Я помедлил у постели несчастного падшего создания, привлеченный ее речами. На этот раз шлюшка честила не придворных советников и не чиновников 2 и 3-го ранга, она то и дело произносила имя, ставшее гордостью России, обвиняя его во всех смертных грехах.
По ее словам, поэт вел жизнь довольно беспорядочную и появлялся под гостеприимным кровом ее хозяйки и в первые годы своего петербургского житья, и много позднее, накануне женитьбы, и даже после нее. Частенько целью визита были не радости Венеры, а желание без нужды побесить сводню притворной разборчивостью.
– Небольшой ростом, губы толстые и кудлатый такой… Дьявол с когтями! Мог, разозлившись, впустить их кому-нибудь в руку так глубоко, что кровь показывалась. Но не женщин, карты предпочитал он всему. Проигрывался в пух и прах. Они, бывало, зайдут к наипочтеннейшей Софье Астафьевне, – рассказывала девица. – И вот этот дьявол, стало быть, выберет интересный субъект и начинает расспрашивать о детстве и обо всей прежней жизни… И все лезет и лезет с расспросами, пока всю душу наизнанку не вывернет. До слез доведет! А потом довольным принимается усовещивать и уговаривает бросить нашу компанию, заняться честным трудом, идти в услужение… Тьфу! – Она грязно выругалась. – Кто ж меня там ждет? И расплатится когда, то говорит, что это деньги «на выход». Ну я как-то и вышла. И что? Самой дороже работать, у Софьи Астафьевны лучше, безопаснее.
– Этот их благовоспитанный Софья Астафьевна жаловаться на поэта полиции, как на безнравственный человек, развращавший ее овечек, – усмехнулся Шольц.
– А что? – возмутилась девка. – Слышали бы вы, что он болтал! Порядочные люди даже наедине с собой о таких вещах не рассуждают.
– Экая блюстительница нравственности! – усмехнулся Шольц.
Он оборотился к девице и пригрозил вышвырнуть ее вон, если она не уймется, а заодно и постыдил за ее непотребную жизнь. В ответ она принялась грязно браниться и оскорблять присутствующих. Она выкрикивала фамилии людей уважаемых и известных в обществе, утверждая, что все они ей хорошо знакомы, и при желании она могла бы порассказать о них многое, и что почти все они уже подхватили от нее или от какой-то из ее товарок дурную болезнь. И снова, снова упоминала она имя великого нашего поэта. Говорила, что хоть вина он всегда пил в меру, пить не любил, а вот… и далее следовали отвратительные скабрезные подробности интимных игр. Она передавала разговоры и пошлые омерзительные шутки, приписывая их Пушкину.
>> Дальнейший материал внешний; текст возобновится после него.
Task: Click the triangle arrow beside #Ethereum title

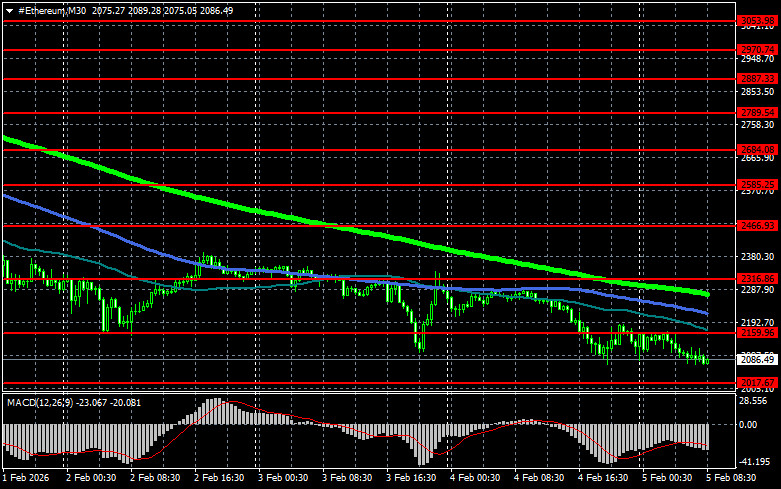Action: pyautogui.click(x=10, y=10)
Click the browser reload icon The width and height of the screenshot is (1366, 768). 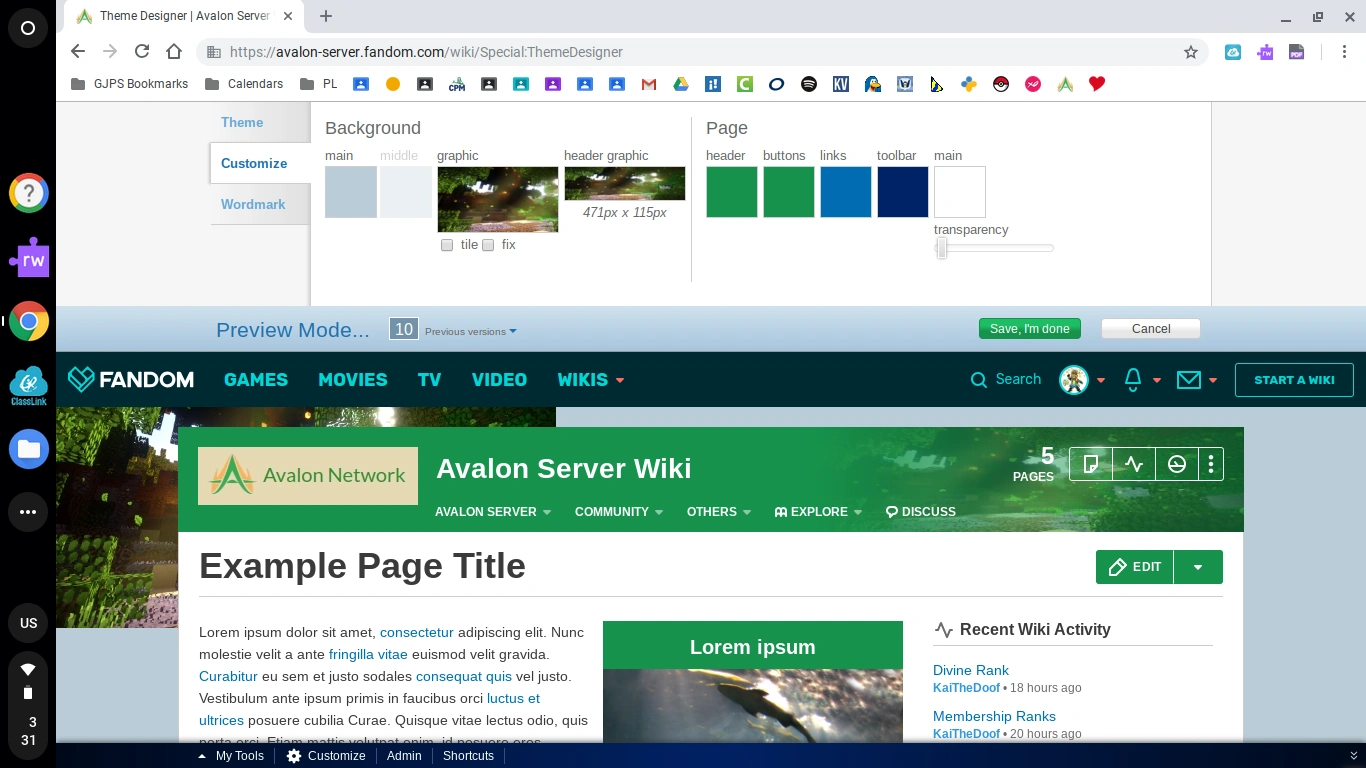click(x=142, y=52)
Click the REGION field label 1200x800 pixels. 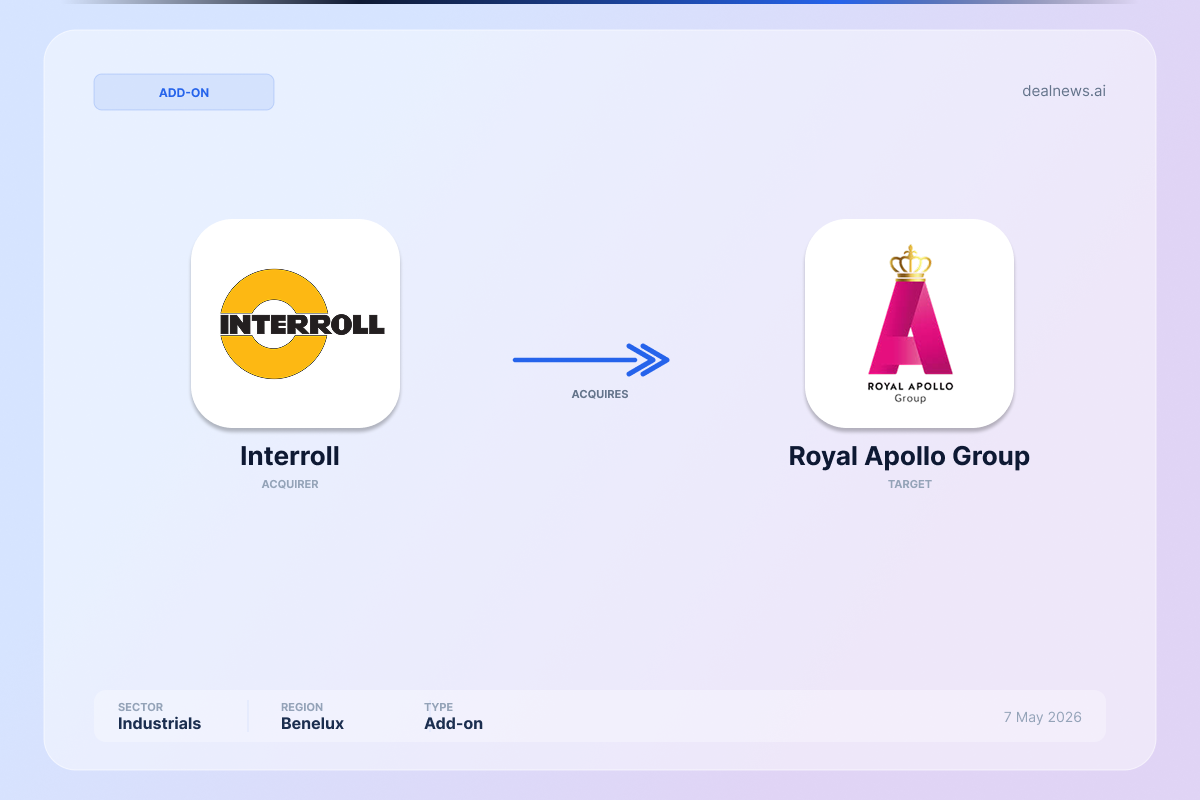click(x=302, y=707)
– А помните, наводнение было?! – болтала она. – Полгорода тогда перетонуло, перемерло. А он смеялся: «Экий, говорил, случай был нашим дамам подмыться!» – девица залилась смехом.
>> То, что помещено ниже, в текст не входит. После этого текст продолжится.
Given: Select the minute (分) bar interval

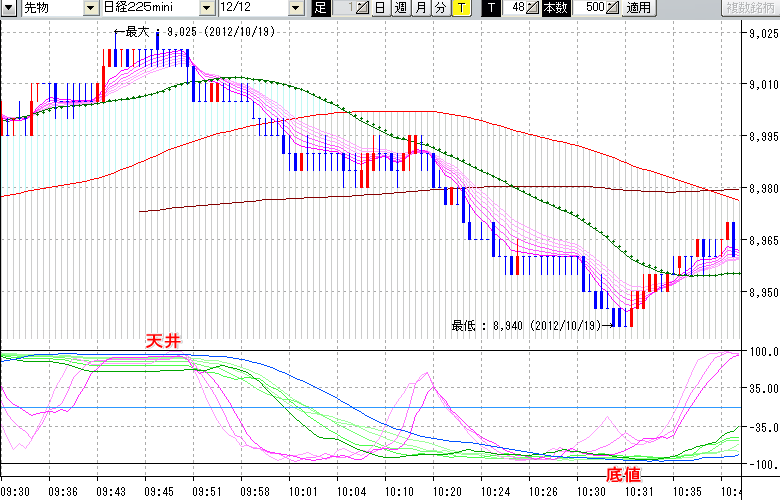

Подобные мерзости я не мог представить себе в устах образованного, умного человека, тем более в устах поэта, а тем более в устах автора «Медного всадника», с такой силой описавшего горе тех страшных дней.
– Не мочь этого быть! – возмутился Василий Богданович. – Я точно знать, как Пушкин целовать руки женщине, который помогал лечить выживших и обмывать утопших. – От волнения его акцент стал еще заметнее, было видно, что он возмущен так же, как и я.
Безусловно, девка врала. Я приказал ей замолчать, пригрозив вызвать квартального и отправить ее прямиком из больницы куда следует, и только тогда непотребная девка замолкла, злобно поглядывая на меня испитыми глазенками.
Общество ее стало мне противно, и, убедившись, что несчастному младенцу ее уже не помочь, а никчемная жизнь падшей женщины вне опасности, мы с Василием Богдановичем удалились, занявшись другими больными.
Итак, из всего вышесказанного следует, что А.С. Пушкин обладал мощным сексуальным темпераментом. Подтверждаются и венерические болезни, которыми болел поэт.
На этом месте связность изложения теряется и мой прадед сразу переходит к следующему предмету, то есть к тому, как он лечил мать А.С. Пушкина – Надежду Осиповну. К сожалению, он не сообщает, как именно познакомился с этой женщиной, однако из записей видно, что визиты его в дом родителей Пушкина продолжались несколько лет.
Глава 5
Надежду Осиповну Пушкину, урожденную Ганнибал, я навещал, когда она вместе с мужем снимала квартиру в доходном доме Касторского в Свечном переулке, и позднее, когда семейство переехало на Моховую, в дом Кельберга.